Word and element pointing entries
= = = = =
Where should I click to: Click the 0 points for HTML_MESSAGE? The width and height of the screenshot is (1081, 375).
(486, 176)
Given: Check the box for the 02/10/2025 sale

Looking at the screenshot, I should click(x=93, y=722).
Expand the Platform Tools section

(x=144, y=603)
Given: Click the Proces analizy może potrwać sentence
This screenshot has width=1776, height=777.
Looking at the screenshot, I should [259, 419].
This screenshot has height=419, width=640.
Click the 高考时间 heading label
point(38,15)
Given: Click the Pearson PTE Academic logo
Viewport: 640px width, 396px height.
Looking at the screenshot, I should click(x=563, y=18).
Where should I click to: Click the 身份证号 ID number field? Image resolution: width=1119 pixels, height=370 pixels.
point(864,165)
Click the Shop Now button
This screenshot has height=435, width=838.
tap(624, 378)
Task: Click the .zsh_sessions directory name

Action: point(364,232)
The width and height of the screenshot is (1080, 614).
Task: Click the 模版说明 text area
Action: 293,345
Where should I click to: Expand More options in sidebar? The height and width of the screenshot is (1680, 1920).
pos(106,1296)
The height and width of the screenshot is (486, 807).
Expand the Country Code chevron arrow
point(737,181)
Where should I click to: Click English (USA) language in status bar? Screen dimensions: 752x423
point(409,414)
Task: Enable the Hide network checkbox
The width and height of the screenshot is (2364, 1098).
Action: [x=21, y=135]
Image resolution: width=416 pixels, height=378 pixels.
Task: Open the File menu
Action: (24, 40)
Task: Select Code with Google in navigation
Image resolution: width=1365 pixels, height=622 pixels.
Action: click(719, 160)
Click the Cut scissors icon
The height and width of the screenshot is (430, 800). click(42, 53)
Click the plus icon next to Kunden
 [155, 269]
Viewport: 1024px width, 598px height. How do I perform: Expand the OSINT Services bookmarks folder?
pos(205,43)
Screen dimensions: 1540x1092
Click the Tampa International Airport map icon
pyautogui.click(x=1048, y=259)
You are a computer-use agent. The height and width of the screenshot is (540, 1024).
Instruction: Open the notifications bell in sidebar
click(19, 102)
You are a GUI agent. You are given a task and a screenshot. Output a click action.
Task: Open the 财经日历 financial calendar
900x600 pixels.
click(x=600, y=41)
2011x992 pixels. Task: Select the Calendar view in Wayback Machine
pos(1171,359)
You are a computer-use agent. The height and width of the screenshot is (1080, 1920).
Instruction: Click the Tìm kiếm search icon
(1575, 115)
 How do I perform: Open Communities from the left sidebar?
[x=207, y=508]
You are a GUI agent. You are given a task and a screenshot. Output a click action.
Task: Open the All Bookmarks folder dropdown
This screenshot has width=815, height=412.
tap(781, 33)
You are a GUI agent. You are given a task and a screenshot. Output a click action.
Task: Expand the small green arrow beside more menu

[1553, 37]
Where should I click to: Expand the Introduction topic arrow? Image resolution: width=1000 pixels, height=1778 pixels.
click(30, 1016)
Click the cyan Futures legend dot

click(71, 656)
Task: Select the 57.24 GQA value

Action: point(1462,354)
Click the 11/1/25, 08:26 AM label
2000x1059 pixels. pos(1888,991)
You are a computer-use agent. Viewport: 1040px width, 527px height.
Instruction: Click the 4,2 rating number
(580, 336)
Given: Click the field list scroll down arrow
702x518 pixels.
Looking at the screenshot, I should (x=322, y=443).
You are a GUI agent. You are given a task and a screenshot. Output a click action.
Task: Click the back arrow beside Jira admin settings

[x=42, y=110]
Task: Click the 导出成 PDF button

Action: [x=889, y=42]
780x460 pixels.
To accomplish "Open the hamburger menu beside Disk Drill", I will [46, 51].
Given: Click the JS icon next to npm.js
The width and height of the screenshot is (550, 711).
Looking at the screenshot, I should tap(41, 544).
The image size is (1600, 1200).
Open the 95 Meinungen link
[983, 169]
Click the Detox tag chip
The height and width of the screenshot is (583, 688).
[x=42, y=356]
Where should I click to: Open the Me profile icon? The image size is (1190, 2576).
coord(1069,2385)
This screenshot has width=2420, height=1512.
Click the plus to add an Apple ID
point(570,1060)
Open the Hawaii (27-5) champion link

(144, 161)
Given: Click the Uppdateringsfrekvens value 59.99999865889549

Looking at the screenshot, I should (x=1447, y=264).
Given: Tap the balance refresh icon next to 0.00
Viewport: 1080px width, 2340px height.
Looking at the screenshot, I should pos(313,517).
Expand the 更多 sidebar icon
= = = = =
Rewrite as a numbered list the lines starting with the one containing "This screenshot has width=2420, height=1512." and going on through the end of the entries, leaving out any blank lines.

1. This screenshot has width=2420, height=1512.
2. Click the plus to add an Apple ID
3. point(570,1060)
4. Open the Hawaii (27-5) champion link
5. (144, 161)
6. Given: Click the Uppdateringsfrekvens value 59.99999865889549
7. Looking at the screenshot, I should (x=1447, y=264).
8. Given: Tap the balance refresh icon next to 0.00
9. Viewport: 1080px width, 2340px height.
10. Looking at the screenshot, I should pos(313,517).
11. Expand the 更多 sidebar icon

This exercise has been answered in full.